Being in Waregem again I felt right at home because I could understand people very well. Flemish dialects differ significantly in grammar and words as well as pronunciation. I’m hesitant to speak elsewhere in Belgium or Netherlands because what I can say is a little different from what other people are speaking, and I have no idea if the words I’m inclined to use are standard ones, or in many cases local ones that someone from elsewhere isn’t going to understand. But in Waregem all is good, and I can even joke around with people.
So sixteen years since I was last in Waregem I was impressed by how much modern construction there is around town, not just the ugly modern shopping center built in the town in the 1970s but sleek glassy residential buildings both in the center and on the outskirts. There’s just not a lot that’ quaint about the place to be honest even if there are a few prominent houses of the former wealthy and even two castles in town.

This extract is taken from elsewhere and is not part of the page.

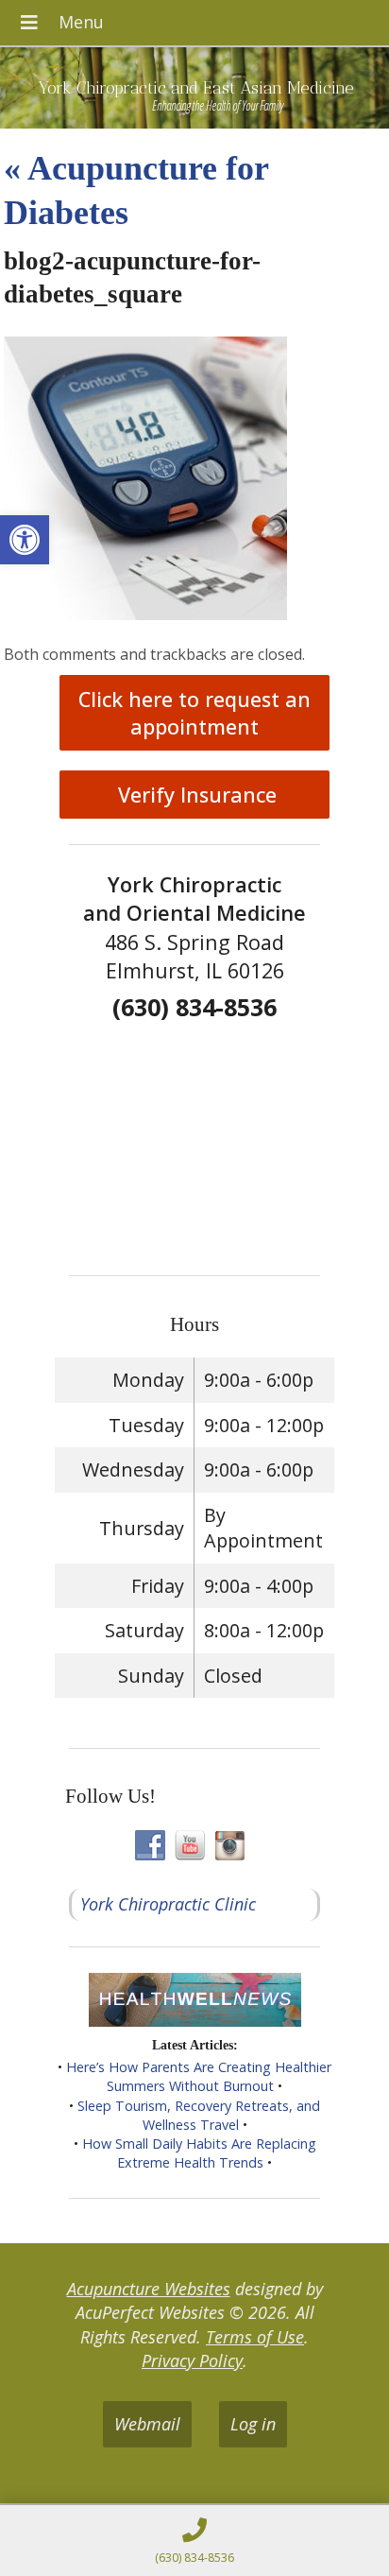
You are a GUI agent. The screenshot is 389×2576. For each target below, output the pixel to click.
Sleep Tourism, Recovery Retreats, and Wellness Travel (198, 2115)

As well as a church and market square, the center of Waregem has a memorial statue to soldiers from town who died in the two world wars. Unlike WWI, Belgium did not much fight when Germany invaded 1940 so experienced few military casualties. One of few WWII names on the memorial, though, is Maurice Vann Coppernolle, first husband of my mother’s cousin Celine and father of my second cousin Jules who was killed on the second day of the war.
Waregem is also known for having the only American World War I cemetery in Belgium, the Flanders Field American Cemetery and Memorial, which President Obama visited in 2014. We visited in 1985 but I figured I’d pay a second visit again to the small (only 390 graves) but beautifully laid out and maintained cemetery. The U.S., of course, got into WWI late and didn’t enter the fight in Belgium in the Ypres salient until August 1918, after which there was some success in liberating some of Belgium from German control up until the November 11th armistice, including a push through this area of the country to Oudenaarde. People in Waregem still have a significant relationship with the cemetery. One of my hosts recounted how she had to learn the Star Spangled Banner when she eight for a ceremony with her school at the cemetery, while another member of the family recently “adopted” a soldier from the cemetery to try to trace descendants or other family relations. President Obama even went to the cemetery in Waregem in 2014 for 100th anniversary of the Great War commemorations, maybe the most famous person in modern times to visit my mom’s hometown.
It was great to see all my friends in Waregem and hard to believe it was 16 ½ years since the last time I was there. It won’t be another 16 years until I’m back again!